A Wall Township man was arrested and charged with robbery after stealing a money box from a local restaurant. The suspect stole the box when restaurant personnel were preoccupied with an order. The defendant was apparently unsatisfied with this theft and demanded additional money from the clerk. Police were able to identify the man and executed a search at his home. Upon arriving at the assailant’s home, police were greeted by his mother who denied knowledge of his whereabouts. As they continued questioning of the mother, the defendant fell through the sheetrock ceiling and landed on the floor. Police then arrested the man for the robbery and bail was set at $50,000. Charges of hindering and/or obstruction have yet to be filed against the mother.
Robbery is a Second Degree Crime under N.J.S.A. 2C:15-1 where no weapon is involved. A person can be charged with robbery in accordance with section 2C:15-1 if, in the course of committing a theft, he causes: 1) bodily injury to another or uses forces on anotheror; 2) threatens or purposely puts another in fear of immediate bodily injury; or 3) commits or threatens to commit a crime of the first or second degree. A charge or indictment for Robbery requires four elements: (1) the accused attempted or committed a theft; (2) the defendant threatened or used force during the course of the theft; (3) the force or threat of force occurred during the theft or flight from the theft; and (4) the accused acted intentionally. It appears that the State will have an easy time establishing these elements if the facts contained in the press are accurate.
The more complicated question in this case may involve potential charges against the suspect’s mother for violating N.J.S.A. 2C:29-3 by virtue of hindering apprehension or prosecution of her son. N.J.S.A. 2C:29-3 describes seven types of conduct which constitute hindering: (1) harboring or concealing a person who is being sought by law enforcement; (2) aiding a suspect by providing a weapon, money, transportation, disguise or other means to avoid discovery or apprehension; (3) concealing, tampering or destroying evidence of a crime or information which would otherwise aid law enforcement; (4) warning the suspect of anticipated apprehension; (5) making threats, force, intimidation or deception to prevent or obstruct apprehension; (6) engaging in conduct to protect the profit or gain derived from the commission of a crime; or (7) giving false information to prevent, hinder or impede investigation or apprehension. Each of the above acts must be undertaken with the purpose to hinder in order for the related conduct to provide a basis for violation under N.J.S.A. 2C:29-3. The statute also requires that the suspect have knowledge that the person being protected was the target or actually charged with a crime, motor vehicle offense or insurance fraud. The degree or grading of a hindering offense is predicated on the extent or seriousness of the underlying offense sought to be hindered and the relationship between the suspect and the person who is the target of the underlying offense. Where an individual is hindering to avoid a crime of the Second Degree or higher, the hindering is a third degree crime. An exception to this rule applies, however, where the target and the hinderer are spouses or enjoy a parental relationship. In this instance, the hindering is a Fourth Degree crime. Hindering is otherwise a disorderly persons offense.
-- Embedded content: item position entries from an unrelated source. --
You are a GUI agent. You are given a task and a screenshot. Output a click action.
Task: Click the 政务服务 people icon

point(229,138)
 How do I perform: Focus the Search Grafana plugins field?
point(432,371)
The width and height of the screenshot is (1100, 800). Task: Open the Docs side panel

It appears that if the mother here had knowledge that her son was in the home and that he was the target of a robbery or actually committed the robbery then she could be found guilty of a Fourth Degree crime. The mother could be guilty under a theory of harboring or concealing a person sought by law enforcement, warning the suspect of anticipated apprehension, or giving false information to prevent/impede the investigation/apprehension. The mother’s statements to the police that her son was not home would have had to be for the purpose to hinder the investigation/apprehension (which they presumably would have been).